The judge rejected Nautilus’s reliance on the 2014 Massachusetts Court of Appeals case Pacific Indem. Co. v. Lampro for the proposition that “it is not an ‘accident’ when a contractor hired to remove some trees fails to follow directions and cuts more trees than requested.” In Lampro, the Massachusetts Appellate Court held in 2014 that, “‘in the landscaping trade, ‘the possibility that unintended trees may be cut is clearly a normal, foreseeable, an expected incident of doing business,’ and is not a ‘fortuitous event for which liability insurance is designed,’” the order cited.

“The situation here is meaningfully different, though. No one alleges that Partington was authorized to cut some of the trees on the Blowers property but not others. The allegation is that Partington was never authorized to cut any trees at all,” Cabell wrote. “Thus, this is not a case, as in Lampro, where a contractor simply exceeded the scope of work it was already hired and authorized to perform. Whatever its instructive value, Lampro does not mandate a finding here that the tree cutting on the Blowers’ property was not an accident.”

At the hearing on the motion in the present case, the parties agreed that it would be premature for the court to make a finding on Nautilus’ purported duty to indemnify at this stage, as the existence of that duty to indemnify at this stage, as the existence of that duty will turn on the determination of the facts in the underlying action, the order said.

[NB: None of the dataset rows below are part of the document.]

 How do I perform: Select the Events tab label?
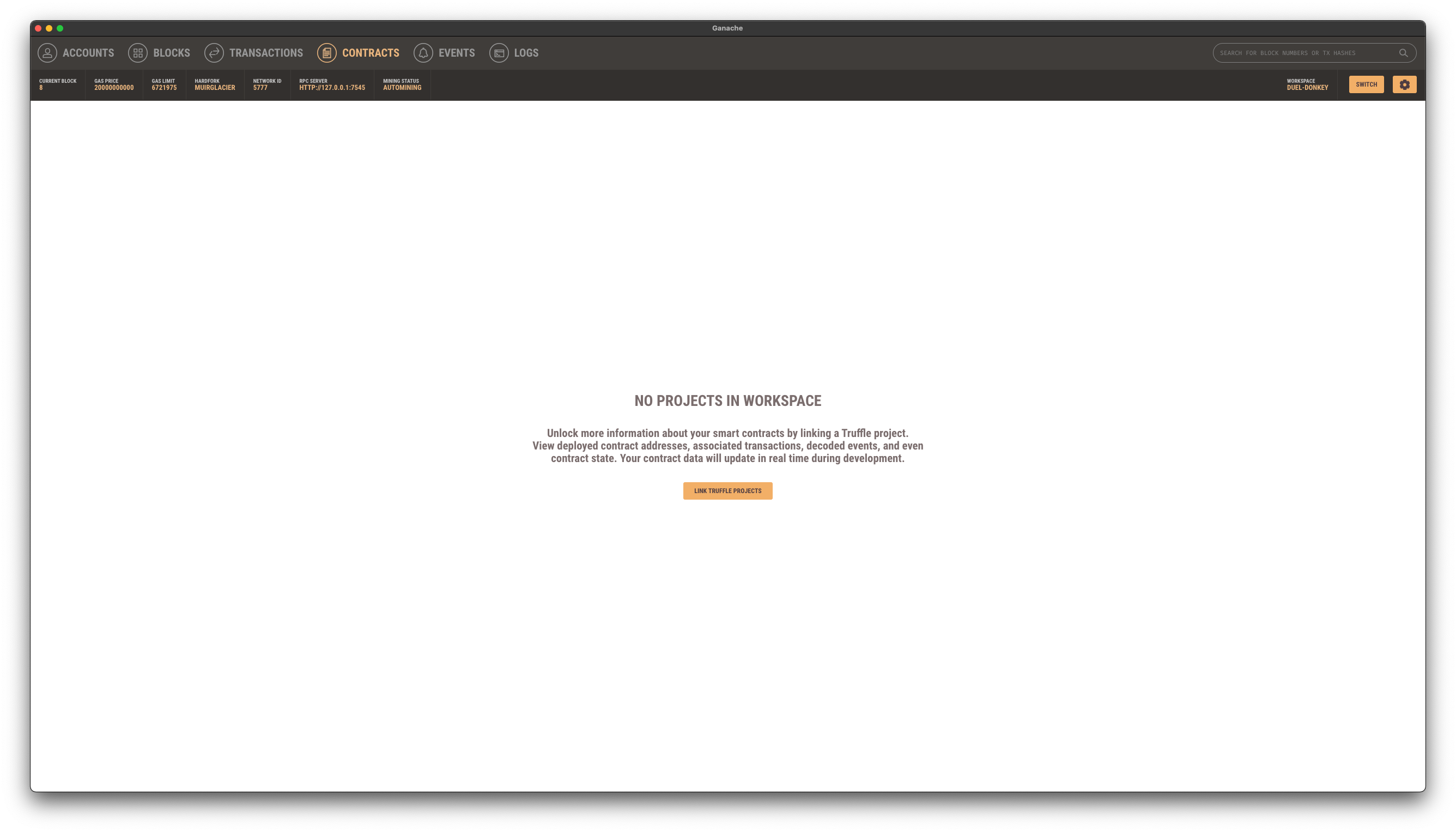pos(457,52)
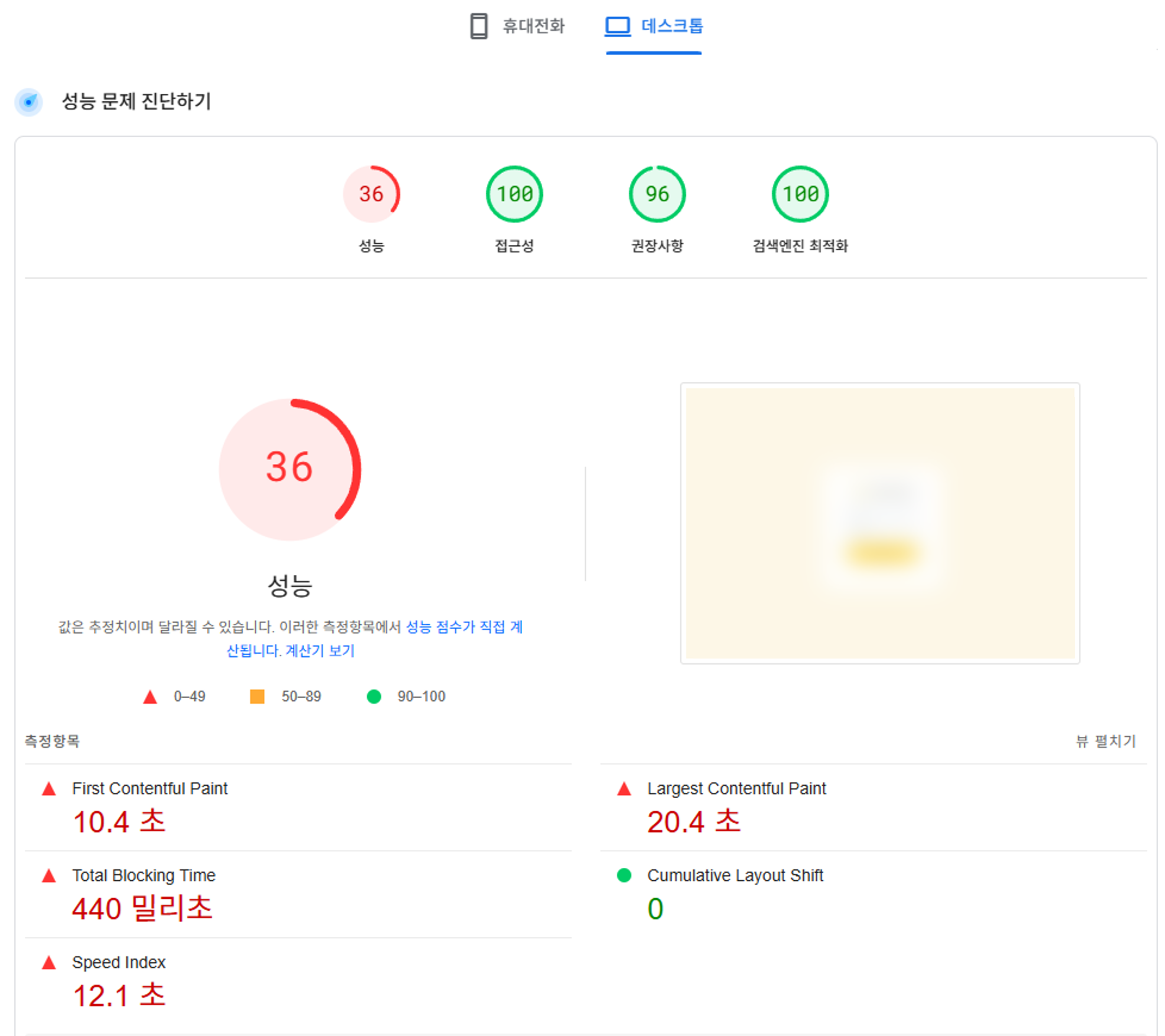Click the red triangle beside Speed Index
The width and height of the screenshot is (1165, 1036).
[x=49, y=962]
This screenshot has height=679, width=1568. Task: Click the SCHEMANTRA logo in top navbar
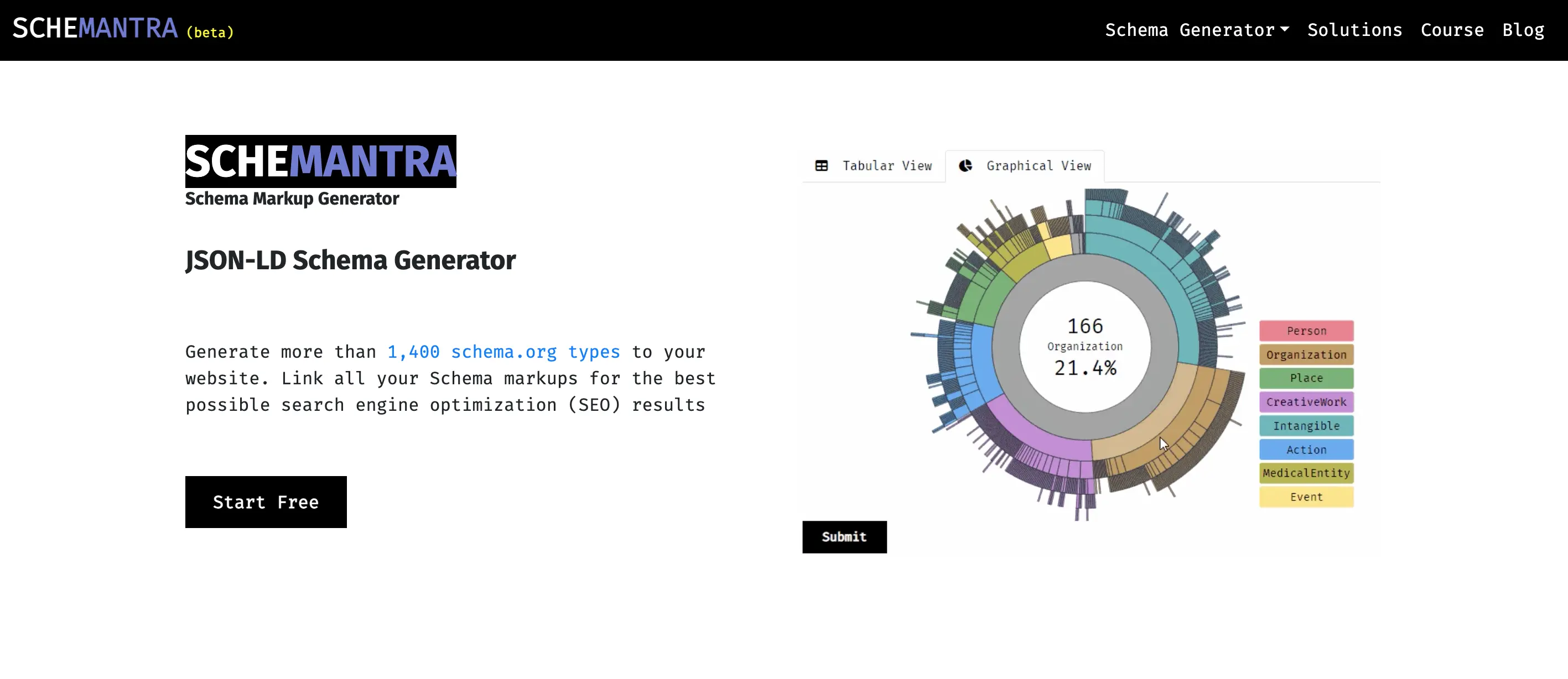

“I don’t think any material arguments went unaddressed, and every point made by the court came across to me as essentially indisputable. As far as the ultimate findings: they were consistent with the weight of authority. Of course, I hope to moot the coverage issue by winning the underlying case,” Jonas A. Jacobson, a Boston-based solo practitioner representing Partington told Law.com.

Michael F. Aylward, a partner at Morrison Mahoney in Boston, who represents Nautilus, did not immediately respond to a message seeking comment.